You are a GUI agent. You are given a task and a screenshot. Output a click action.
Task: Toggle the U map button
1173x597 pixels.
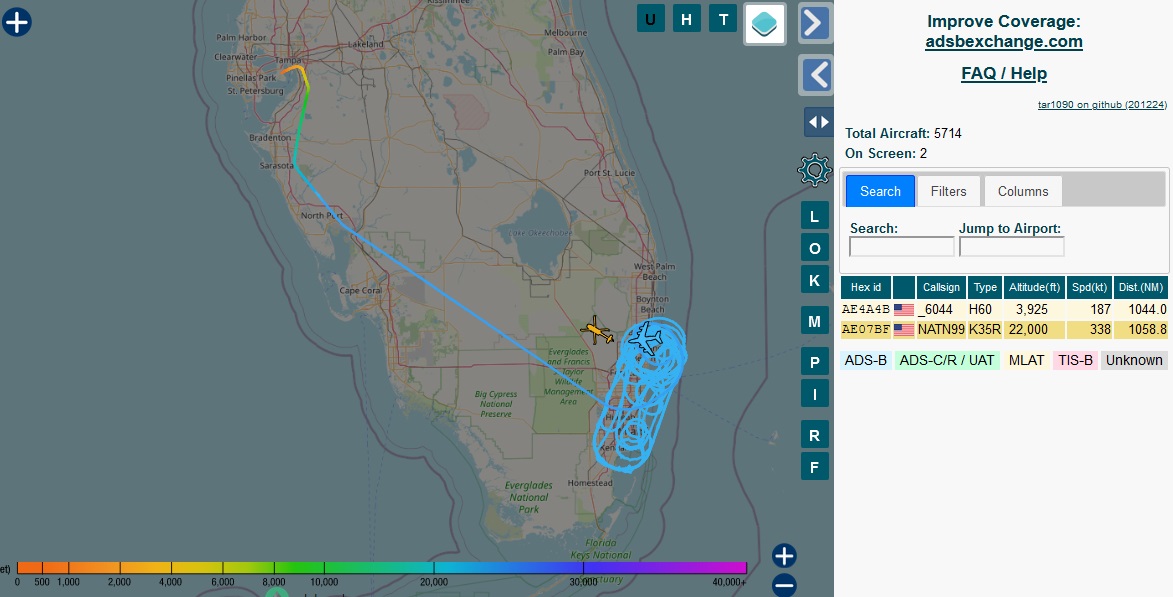click(651, 18)
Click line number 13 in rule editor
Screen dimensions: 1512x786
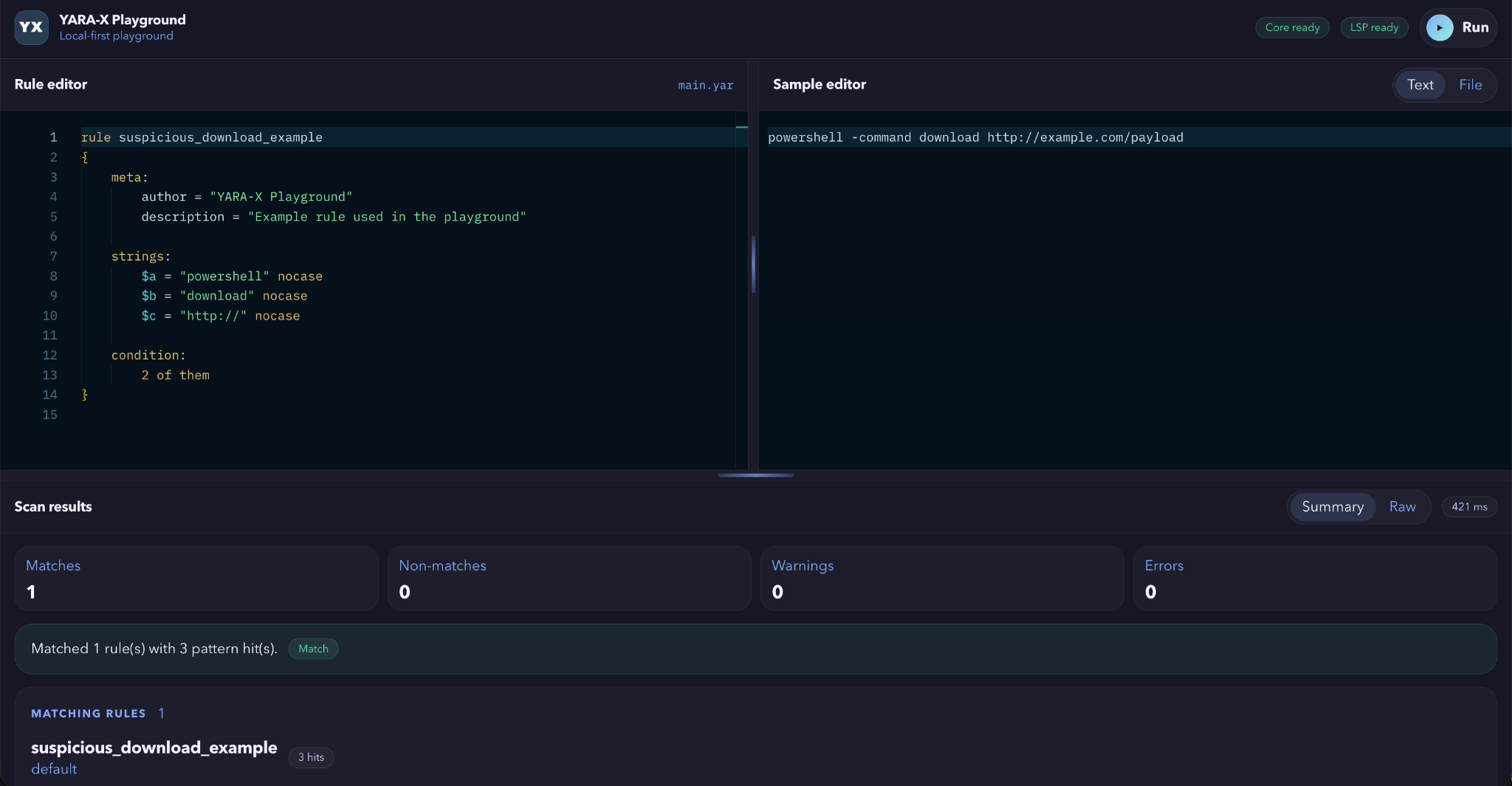click(49, 375)
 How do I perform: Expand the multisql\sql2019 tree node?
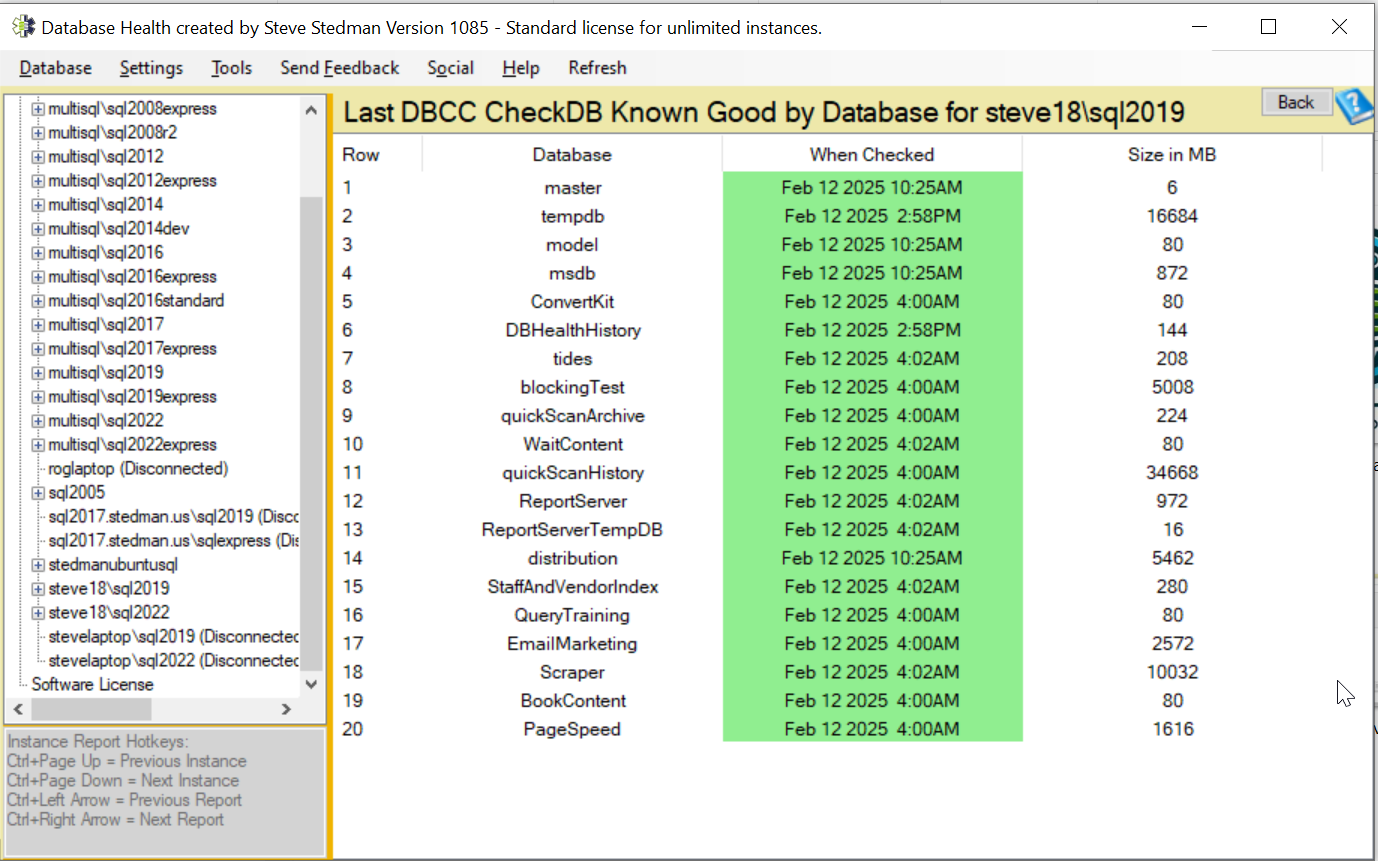pos(38,373)
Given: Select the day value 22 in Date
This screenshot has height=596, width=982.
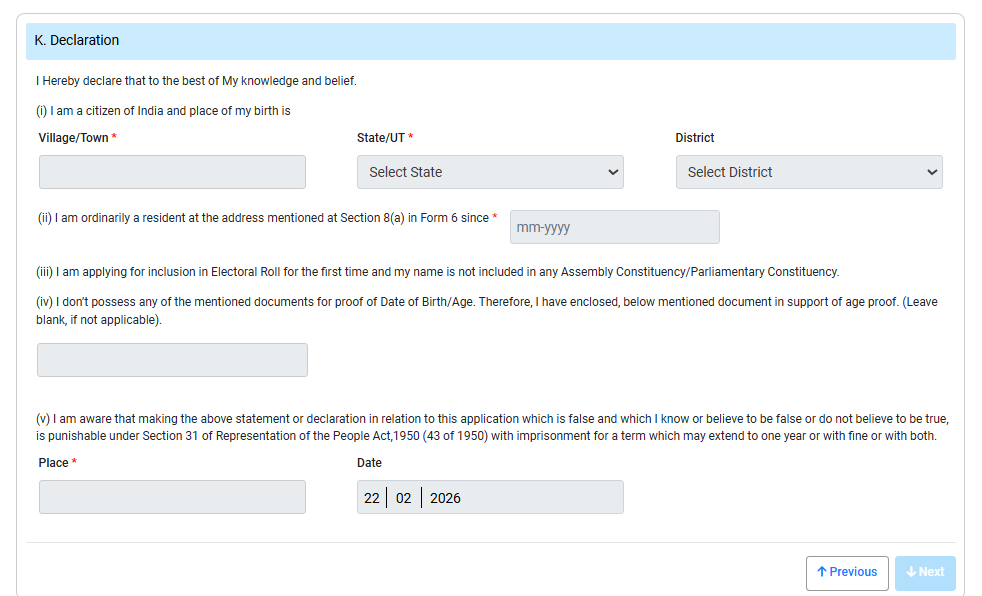Looking at the screenshot, I should [x=372, y=498].
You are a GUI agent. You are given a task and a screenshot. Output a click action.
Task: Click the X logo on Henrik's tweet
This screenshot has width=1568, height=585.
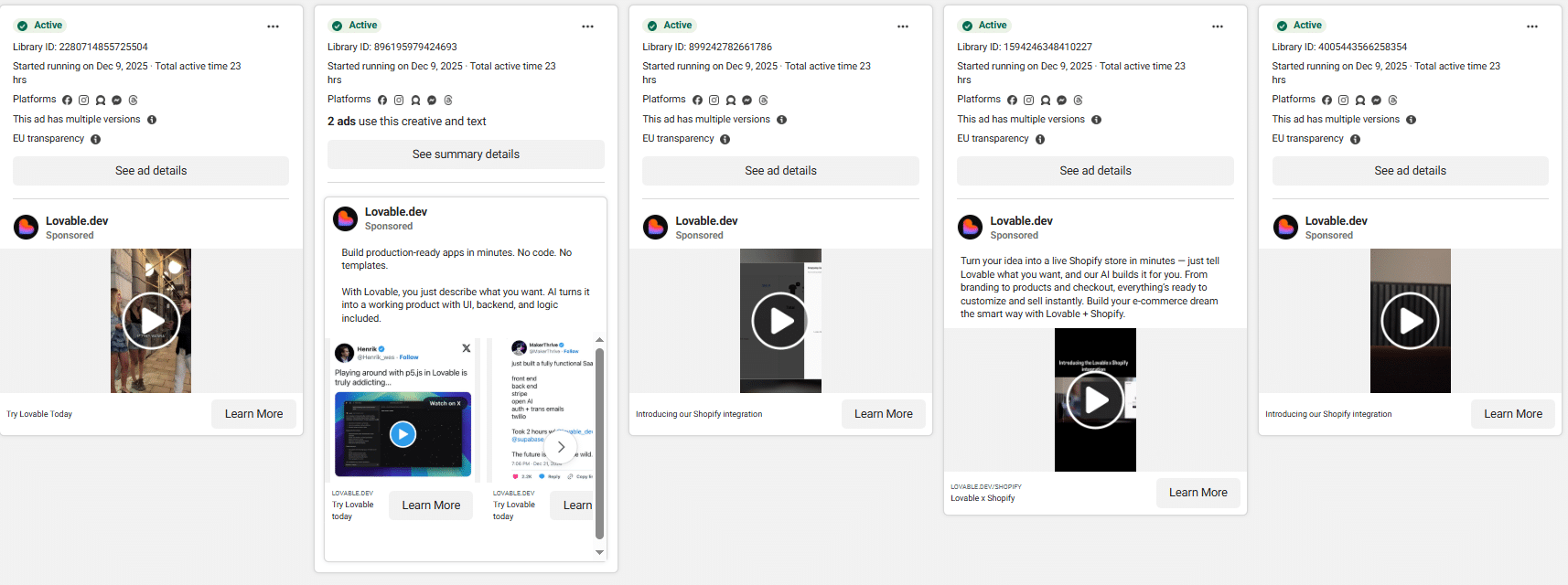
=-=-=-=-=
# Work required:
Output, exactly and without pictures, the span of lines that starts at the line containing "Task: Click the X logo on Henrik's tweet" and ends at the last line above.

# Solution to this problem:
Task: Click the X logo on Henrik's tweet
This screenshot has width=1568, height=585.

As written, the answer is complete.